But the problem of the disco-effect comes into play if there isn't a diffuser to help blend the colors. Imagine being a fish and looking up and wondering "WTF is that green light? And that purple one? And the red one? And the orange one? Why isn't the light just white?"


----------



## Greystoke (Jul 24, 2010)

That may indeed be a problem if it actually stresses the fish.
Perhaps an opaque screen may help.

I like the simple things in life.


----------



## Solcielo lawrencia (Dec 30, 2013)

After looking through the Yuji product specs, the violet-based LEDs provide much less lumens than blue-based LEDs. E.g. violet is 800lm, while blue is 1200lm. I'm assuming this is primarily due to the spectrum in the violet and deep reds that our eyes can't perceive as brightly. But in effect, the violets would actually provide more useable light to plants, am I correct?


----------



## FlyingHellFish (Nov 5, 2011)

^ Yes, that is one way to look at it. A light can rated at 1000 lumens but if it is lacking in the spectrum plants need, it wouldn't as efficient as a bulb made for growing plants. So in reality, you can't judge a light based on how "bright" it looks.

For example, a typical grow-op would want to lower their power usage and maximize their yield. Since it's not a fish tank or an art gallery, they forgo the CRI, lumens and focus on giving the plants what they need. 

Light A - 1000 lumens , yet lacks high red and low blue
Light B - 900 lumens, spiking in blue and high red < - Better choice.

I'm a bit surprise at the maturity of this thread, thought it would be another flame war. 

Forgot to add: I don't quite see where the need for this comes from?
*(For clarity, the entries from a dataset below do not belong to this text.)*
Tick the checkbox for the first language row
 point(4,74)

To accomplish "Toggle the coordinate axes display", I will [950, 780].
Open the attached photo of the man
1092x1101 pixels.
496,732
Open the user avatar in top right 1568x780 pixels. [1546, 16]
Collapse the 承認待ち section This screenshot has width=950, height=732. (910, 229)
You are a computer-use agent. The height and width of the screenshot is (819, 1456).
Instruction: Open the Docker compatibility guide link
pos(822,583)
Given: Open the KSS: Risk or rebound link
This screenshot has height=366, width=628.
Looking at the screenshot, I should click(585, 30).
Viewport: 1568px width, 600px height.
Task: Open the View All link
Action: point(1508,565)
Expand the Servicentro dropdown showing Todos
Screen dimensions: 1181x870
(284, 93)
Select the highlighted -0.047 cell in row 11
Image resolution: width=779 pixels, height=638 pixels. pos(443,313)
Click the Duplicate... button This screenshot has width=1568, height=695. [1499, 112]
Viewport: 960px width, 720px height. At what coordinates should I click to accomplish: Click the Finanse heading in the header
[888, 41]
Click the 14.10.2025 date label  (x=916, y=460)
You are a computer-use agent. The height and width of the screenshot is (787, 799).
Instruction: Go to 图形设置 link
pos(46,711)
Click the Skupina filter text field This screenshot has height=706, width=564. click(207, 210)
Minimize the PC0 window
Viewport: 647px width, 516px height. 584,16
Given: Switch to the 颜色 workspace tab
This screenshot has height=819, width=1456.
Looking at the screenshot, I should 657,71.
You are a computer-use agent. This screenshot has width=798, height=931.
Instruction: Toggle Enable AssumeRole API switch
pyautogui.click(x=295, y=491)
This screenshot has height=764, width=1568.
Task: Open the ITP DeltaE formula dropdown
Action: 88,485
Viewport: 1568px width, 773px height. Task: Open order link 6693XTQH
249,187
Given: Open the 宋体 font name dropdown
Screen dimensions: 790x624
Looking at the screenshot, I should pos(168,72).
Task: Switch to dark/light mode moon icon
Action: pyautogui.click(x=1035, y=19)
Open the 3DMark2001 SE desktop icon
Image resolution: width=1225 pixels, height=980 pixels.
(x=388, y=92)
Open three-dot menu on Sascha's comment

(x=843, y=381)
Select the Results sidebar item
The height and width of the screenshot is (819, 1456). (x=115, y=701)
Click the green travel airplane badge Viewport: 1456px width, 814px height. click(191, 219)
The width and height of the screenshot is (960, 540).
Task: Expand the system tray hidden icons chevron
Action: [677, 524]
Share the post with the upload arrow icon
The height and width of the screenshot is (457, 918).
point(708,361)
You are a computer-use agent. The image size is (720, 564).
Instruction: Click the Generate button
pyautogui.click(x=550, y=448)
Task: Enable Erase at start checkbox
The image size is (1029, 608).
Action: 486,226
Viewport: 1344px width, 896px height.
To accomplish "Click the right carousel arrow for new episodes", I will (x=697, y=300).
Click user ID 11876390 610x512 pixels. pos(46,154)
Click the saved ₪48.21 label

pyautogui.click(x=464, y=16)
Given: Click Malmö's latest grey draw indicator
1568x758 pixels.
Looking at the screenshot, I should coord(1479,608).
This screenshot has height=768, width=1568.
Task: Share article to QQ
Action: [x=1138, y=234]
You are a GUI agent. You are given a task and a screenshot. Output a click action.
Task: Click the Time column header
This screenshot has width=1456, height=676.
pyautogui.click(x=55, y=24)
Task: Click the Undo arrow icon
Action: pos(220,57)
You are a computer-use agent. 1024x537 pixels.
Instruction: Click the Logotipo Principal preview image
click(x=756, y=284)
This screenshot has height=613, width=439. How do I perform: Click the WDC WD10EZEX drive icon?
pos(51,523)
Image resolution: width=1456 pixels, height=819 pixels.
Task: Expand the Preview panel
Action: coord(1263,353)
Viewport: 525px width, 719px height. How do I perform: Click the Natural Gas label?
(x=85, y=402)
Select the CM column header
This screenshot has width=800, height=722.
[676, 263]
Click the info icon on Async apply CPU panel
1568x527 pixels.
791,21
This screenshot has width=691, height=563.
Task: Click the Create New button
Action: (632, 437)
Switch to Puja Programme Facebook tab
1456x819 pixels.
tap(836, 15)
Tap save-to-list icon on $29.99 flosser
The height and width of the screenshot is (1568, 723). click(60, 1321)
The hobby is doing very well with the LEDs on the market right now and I still see amazing scapes using only fluorescent (T5HO, CFL, HQI).


----------



## Greystoke (Jul 24, 2010)

Solcielo lawrencia said:


> After looking through the Yuji product specs, the violet-based LEDs provide much less lumens than blue-based LEDs. E.g. violet is 800lm, while blue is 1200lm. I'm assuming this is primarily due to the spectrum in the violet and deep reds that our eyes can't perceive as brightly. But in effect, the violets would actually provide more useable light to plants, am I correct?


Yes you are correct. 
Indeed, the "Blues" emit more light in the visible region than the "Violets". Consequently they generate more "Lumen" for the same effort.


----------



## Greystoke (Jul 24, 2010)

FlyingHellFish said:


> Forgot to add: I don't quite see where the need for this comes from? The hobby is doing very well with the LEDs on the market right now and I still see amazing scapes using only fluorescent (T5HO, CFL, HQI).


I had to make that choice a few years ago when I built my new tank (see: "http://www.plantedtank.net/forums/showthread.php?t=496961&highlight"]. I realized that if I were to have a champion tank under T5HO's, I would probably never change to LEDs for fear of destroying what I just built.
So, I decided on LEDs come Hell or High Water (which both came to visit, BTW :frown.


----------



## Solcielo lawrencia (Dec 30, 2013)

FlyingHellFish said:


> Forgot to add: I don't quite see where the need for this comes from? The hobby is doing very well with the LEDs on the market right now and I still see amazing scapes using only fluorescent (T5HO, CFL, HQI).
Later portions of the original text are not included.